Спал он плохо и даже во сне, казалось, пережевывал без конца мучившие его вопросы. Когда Вероника Турен покинула свою виллу в Лидинге? Когда она приехала на Шелегатан? Когда произошло убийство?
Он не подозревал, что двое его помощников разыскали двух свидетелей, способных дать в этой связи исключительно ценные сведения.
Один из них был обнаружен опечаленным полицейским в Лидинге, и это послужило хоть и слабым, но утешением после неудач этого дня. Поскольку ему не удалось связаться с комиссаром Виком, он решил, что разумнее всего будет не покидать свой пост, хотя охранять уже вроде бы было некого.
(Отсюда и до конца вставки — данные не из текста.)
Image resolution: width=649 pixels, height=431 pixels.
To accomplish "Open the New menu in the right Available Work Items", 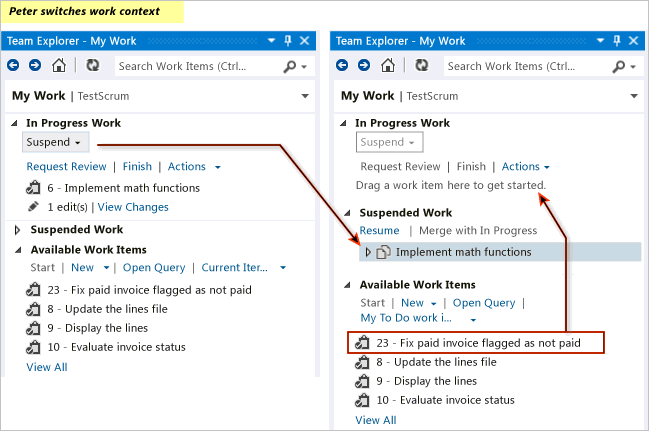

Тщетно ожидая, что на дороге вдруг появится стремительно мчащийся «феррари», он бесцельно торчал у ворот, где к нему около полуночи неожиданно обратился упитанный пожилой джентльмен с такой же упитанной таксой на поводке.
— Вот ведь проклятущая погода! — сказал толстяк. — Сущее наказание, когда приходится тащиться на улицу и прогуливать пса под таким дождем…
— Да, — буркнул полицейский.
Он был совсем не расположен вести досужие разговоры, чего нельзя было сказать о хозяине таксы. Он все время косился на дом, и жадное любопытство в глазах никак не сочеталось с сочувствующим приглушенным голосом:
— Надо же, какая трагедия! И кто бы мог подумать! Вероника Турен — убита. Это просто невозможно себе представить. Она всегда была такая бодрая, такая живая и активная. И очень любезно здоровалась, обязательно останавливалась обменяться несколькими фразами и погладить Харпо — так зовут моего пса.
— Сосед? — равнодушно спросил полицейский. Всех соседей уже обстоятельнейшим образом допросили, и здесь вряд ли можно было узнать что-то новое.
— Не-ет, я не сосед, я живу довольно далеко отсюда. Но я прохожу мимо их дома каждое утро и каждый вечер, когда иду на автобусную остановку или возвращаюсь домой. И потом, я выгуливаю здесь Харпо.
— Ах, вот как. И когда же вы видели фру Турен в последний раз?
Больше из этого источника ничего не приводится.